Относительно того, что отношения человека к Богу в православии понимаются (и переживаются) несколько иначе, чем в других христианских конфессиях, спорить, конечно, не приходится. Но, тем не менее, надо учитывать, что ни одно из реально существующих вероисповеданий не является чем-то совершенно однородным. В рамках каждого из них всегда присутствуют разные тенденции, соотношение и смысл которых достаточно подвижны. К примеру, в том же католицизме был не только схоластический рационализм, но и мистика, и вопрос о том, какое из этих направлений больше способствовало выработке духовных оснований науки и ориентированной на науку образованности, далеко не столь однозначен, как это может показаться на первый взгляд. Поэтому умозрительное выведение этих оснований из неких схематически очерченных архетипов обычно дает довольно сомнительные результаты. Так получилось, например, у Р.К. Мертона, который, опираясь на идеи М. Вебера, пытался доказывать, что специфический этос науки в наибольшей степени коррелирует с протестантскими ценностями, и именно протестантизм создал наиболее благоприятную культурно-историческую почву для ее формирования и развития[34 - См.: Merton R.K. Social Theory and Social Structure. Glencoe, 1962. P. 575.По ходу дела уместно заметить, что, хотя такого рода представления утвердились в современной социологии благодаря М. Веберу и его последователям, сходные мысли высказывались некоторыми философами еще в эпоху Просвещения (например, Ф. М. Гриммом в его записке «Опыт об образовании в России» (опубликована как приложение в кн: Д. Дидро. Сочинения: В 10 т. Т. 10. М.: ОГИЗ; ГИХЛ, 1947. С.372–382).]. Неубедительность и очевидную натянутость данного вывода не так уж трудно продемонстрировать контрпримерами. В конце концов, не кто иной, как сам создатель классической механики Ньютон признал, что видел дальше других лишь потому, что стоял на плечах гигантов. Но нам ведь известно, что многие из этих гигантов – достаточно вспомнить хотя бы о Галилее и Декарте – происходили вовсе не из протестантского, а из католического мира.
В противоположность наивному позитивизму XIX в. (а также и предпозитивизму XVIII в.) современная философия культуры понимает, что наука как в ее исследовательской, так и в образовательной ипостаси вырабатывалась на определенной религиозной почве. В частности, фундаментальные концепты научного мышления Нового времени, такие как бесконечность, причинность, возможность, протяженность, непрерывность, эксперимент, в значительной мере обязаны своим происхождением христианству и генетически связаны с поисками истины в рамках христианского богословия[35 - См. подробнее: Гайденко П.П. Научная рациональность и философский разум. М., 2003. С. 139–249.]. В то же время взаимные отношения религии и формирующейся науки на протяжении длительного времени практически везде были весьма неоднозначными и противоречивыми. И то, как они складывались, зависело от множества разнородных факторов, начиная от философских доминант и кончая политическими перипетиями своего времени. Соответственно, исследоваться эти отношения должны не просто на уровне отдельных фактов и событий, но на уровне целостных исторических контекстов, что требует особой тщательности в проработке смысловых и причинно-следственных связей между явлениями.

Данные, извлечённые из коллекции:

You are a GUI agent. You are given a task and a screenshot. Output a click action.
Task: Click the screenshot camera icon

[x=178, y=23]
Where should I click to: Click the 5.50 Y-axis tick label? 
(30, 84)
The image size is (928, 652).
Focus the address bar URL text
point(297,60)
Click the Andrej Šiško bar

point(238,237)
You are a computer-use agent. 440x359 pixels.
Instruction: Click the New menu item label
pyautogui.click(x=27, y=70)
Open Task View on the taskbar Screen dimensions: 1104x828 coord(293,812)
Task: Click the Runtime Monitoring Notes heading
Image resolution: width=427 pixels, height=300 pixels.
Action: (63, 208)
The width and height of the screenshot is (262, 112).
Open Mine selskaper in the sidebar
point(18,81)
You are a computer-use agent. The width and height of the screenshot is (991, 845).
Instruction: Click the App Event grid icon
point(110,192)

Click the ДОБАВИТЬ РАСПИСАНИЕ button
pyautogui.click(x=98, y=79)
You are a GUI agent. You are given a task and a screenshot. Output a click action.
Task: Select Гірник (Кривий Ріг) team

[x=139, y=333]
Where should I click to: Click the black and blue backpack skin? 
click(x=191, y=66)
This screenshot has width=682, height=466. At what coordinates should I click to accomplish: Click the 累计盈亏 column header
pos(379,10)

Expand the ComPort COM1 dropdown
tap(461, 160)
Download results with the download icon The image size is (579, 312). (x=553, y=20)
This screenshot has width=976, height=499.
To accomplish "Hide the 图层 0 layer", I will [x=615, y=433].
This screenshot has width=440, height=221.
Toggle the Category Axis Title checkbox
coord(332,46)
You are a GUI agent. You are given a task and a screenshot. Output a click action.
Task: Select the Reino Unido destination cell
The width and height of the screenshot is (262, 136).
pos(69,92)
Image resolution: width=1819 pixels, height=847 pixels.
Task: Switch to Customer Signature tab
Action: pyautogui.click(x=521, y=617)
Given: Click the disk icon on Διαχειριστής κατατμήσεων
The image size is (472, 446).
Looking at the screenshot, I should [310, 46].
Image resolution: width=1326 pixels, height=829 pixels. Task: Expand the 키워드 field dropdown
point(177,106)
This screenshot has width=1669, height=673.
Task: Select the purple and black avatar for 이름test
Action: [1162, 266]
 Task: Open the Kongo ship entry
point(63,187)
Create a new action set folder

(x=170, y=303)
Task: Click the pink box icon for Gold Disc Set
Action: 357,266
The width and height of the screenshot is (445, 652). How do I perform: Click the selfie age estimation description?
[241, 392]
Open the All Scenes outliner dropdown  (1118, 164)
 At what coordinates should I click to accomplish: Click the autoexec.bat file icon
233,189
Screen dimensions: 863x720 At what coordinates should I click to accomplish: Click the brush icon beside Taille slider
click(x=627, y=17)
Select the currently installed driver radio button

## ЗАДАНИЕ
Из какого мира, согласно отрывку, происходили Галилей и Декарт? Опирайтесь только на отрывок.

## ПОЛЕ ОТВЕТА
Из католического мира.